▶ **Instructions for the task**
From the data below, return all lines holding the string "This".

Collection entries
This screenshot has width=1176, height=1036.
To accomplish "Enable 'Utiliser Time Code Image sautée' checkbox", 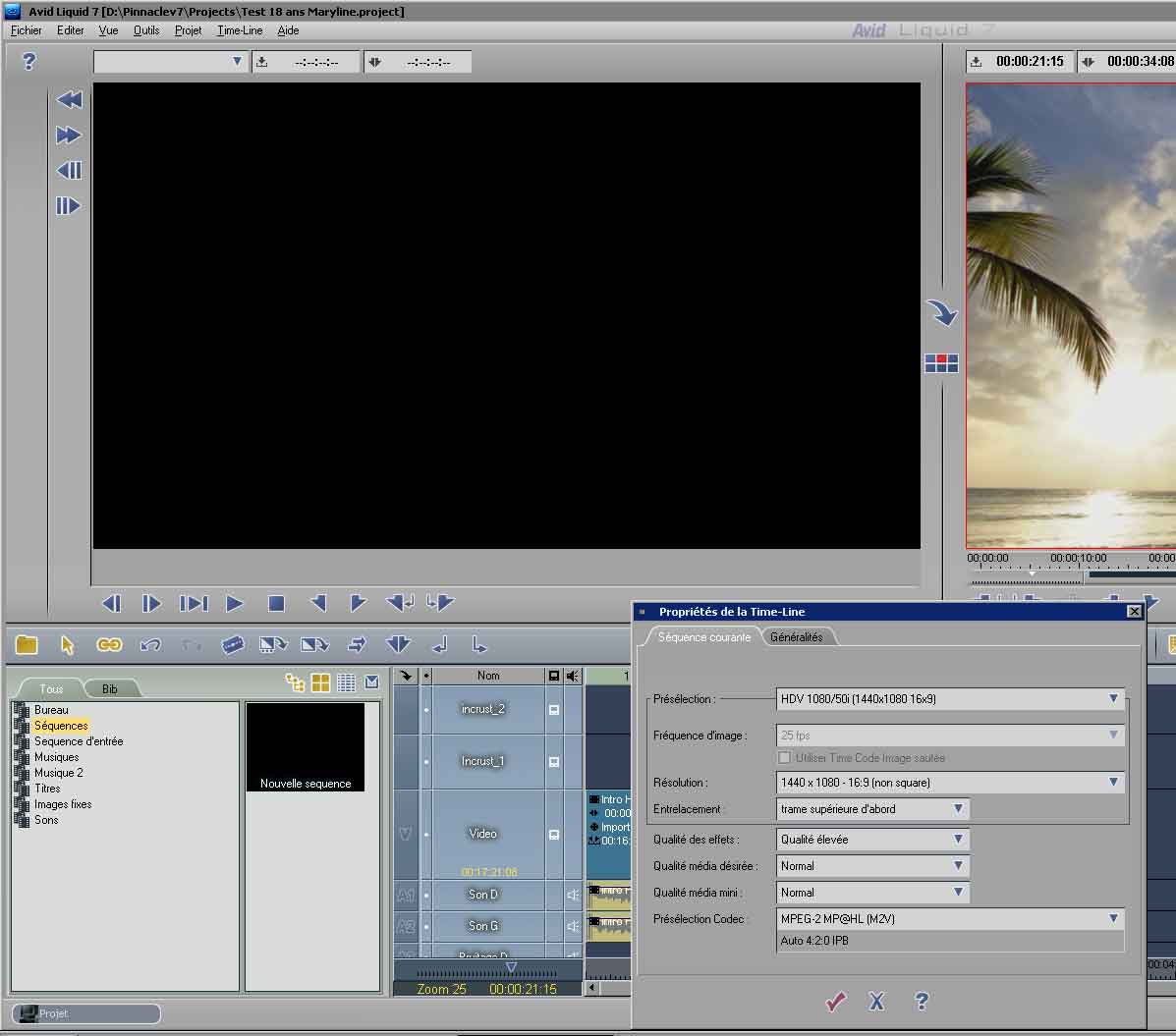I will coord(784,758).
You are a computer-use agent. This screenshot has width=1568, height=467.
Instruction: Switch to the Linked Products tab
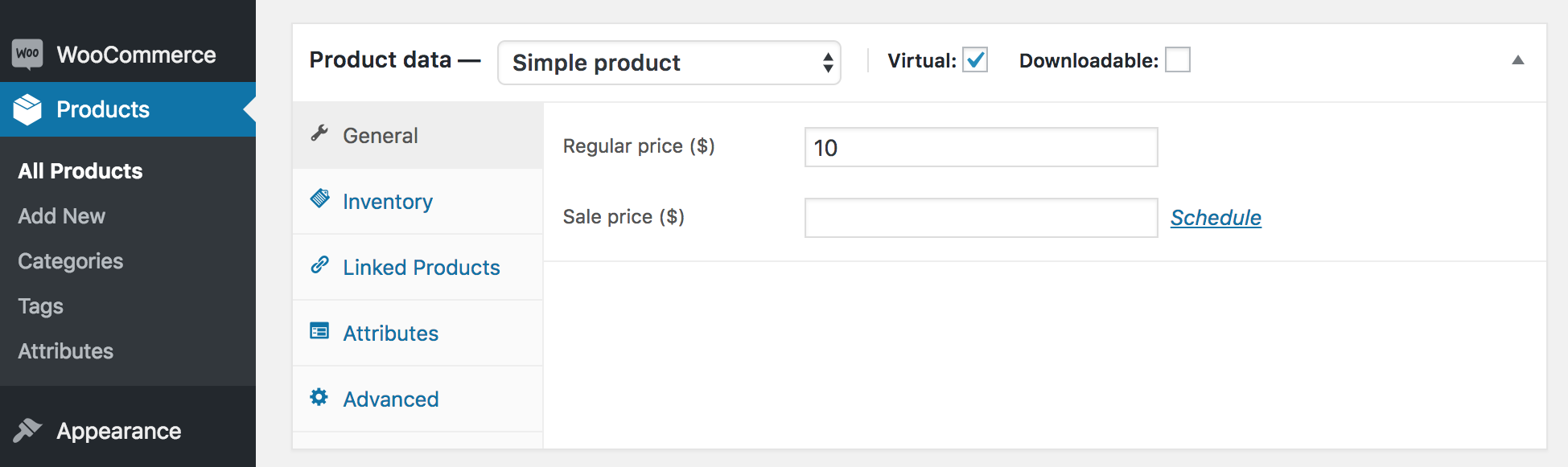point(421,268)
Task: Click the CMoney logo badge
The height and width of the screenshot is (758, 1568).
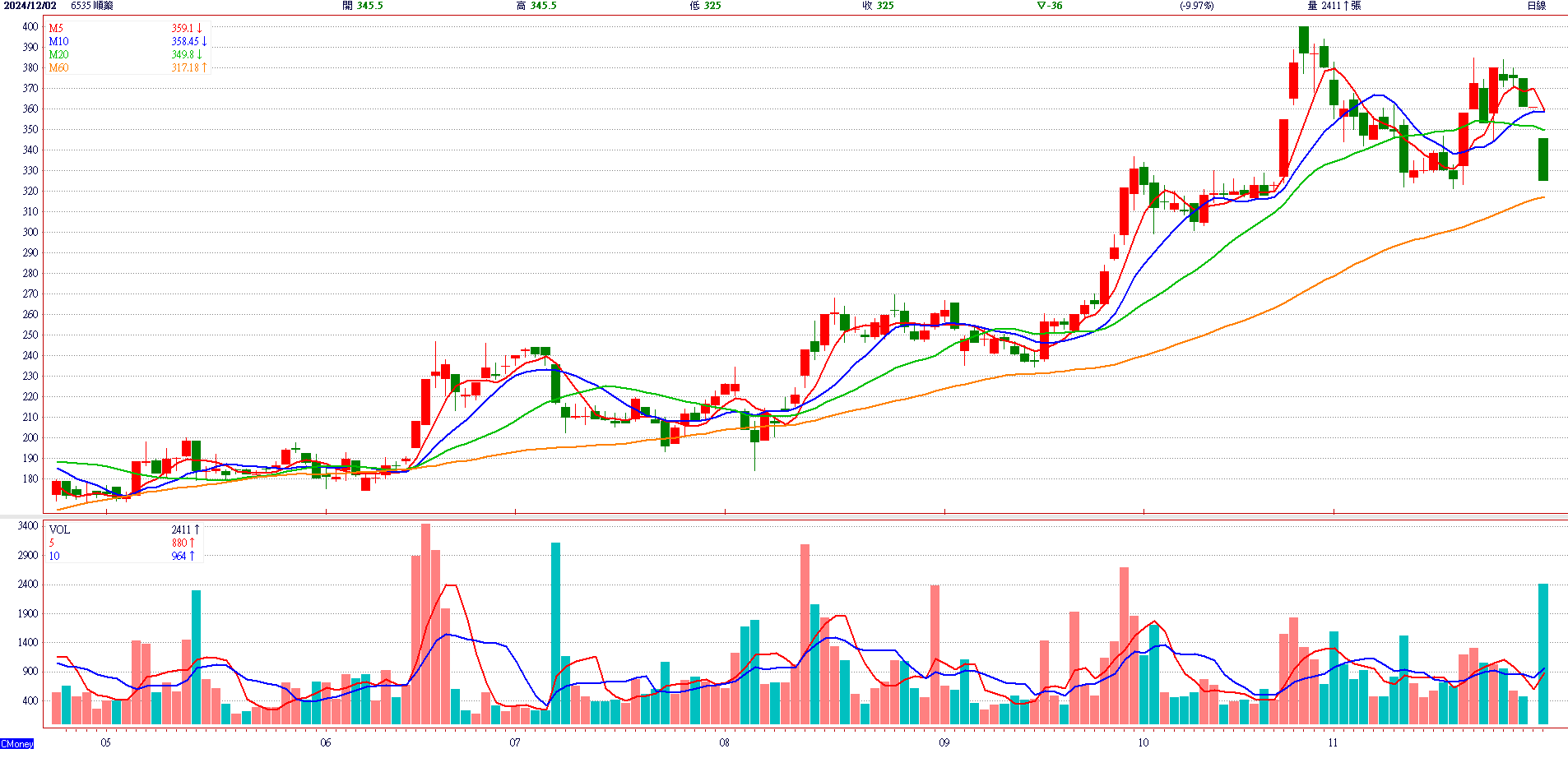Action: coord(17,744)
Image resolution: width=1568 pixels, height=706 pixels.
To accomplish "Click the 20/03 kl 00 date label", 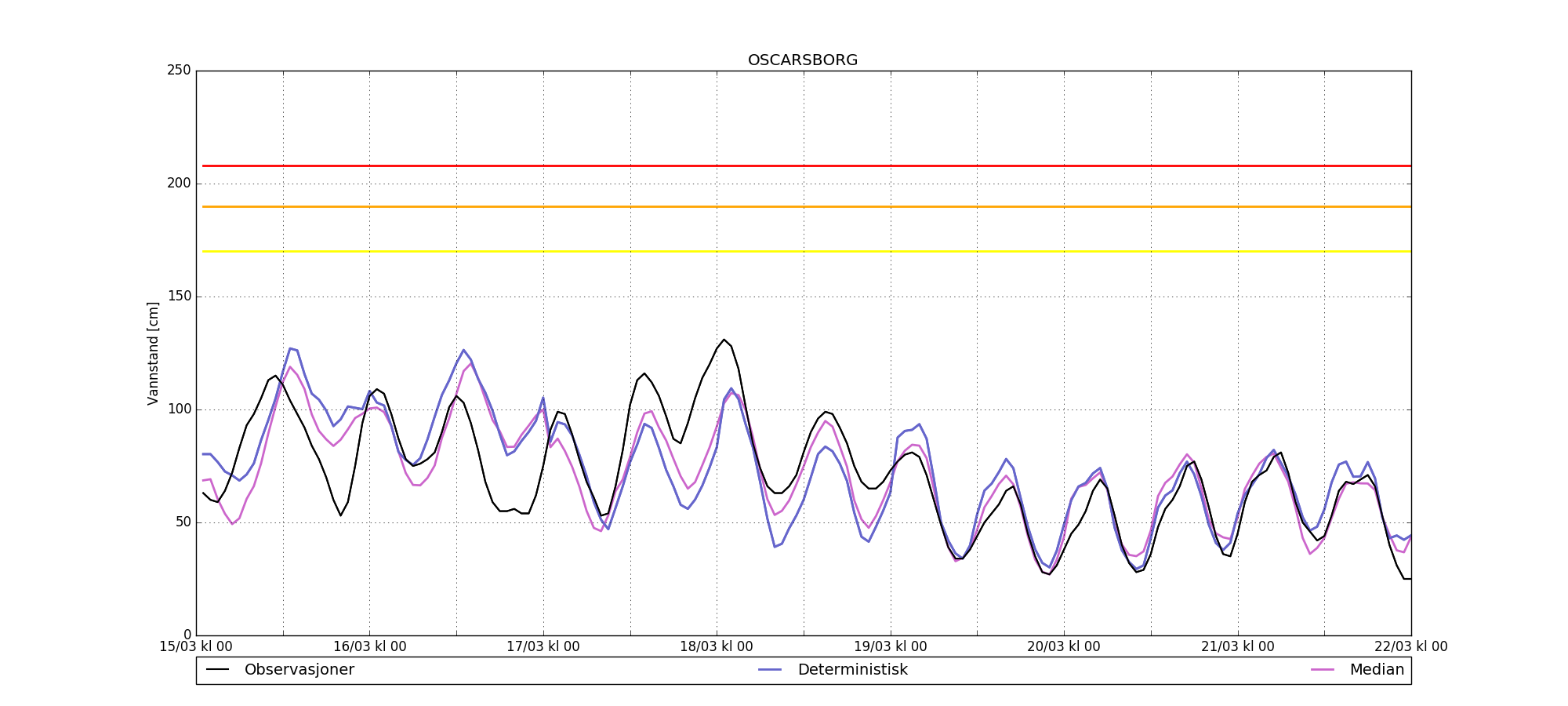I will pos(1064,646).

▶ **Solution**
This screenshot has width=1176, height=1036.
You are a computer-use agent. This screenshot has width=1568, height=467.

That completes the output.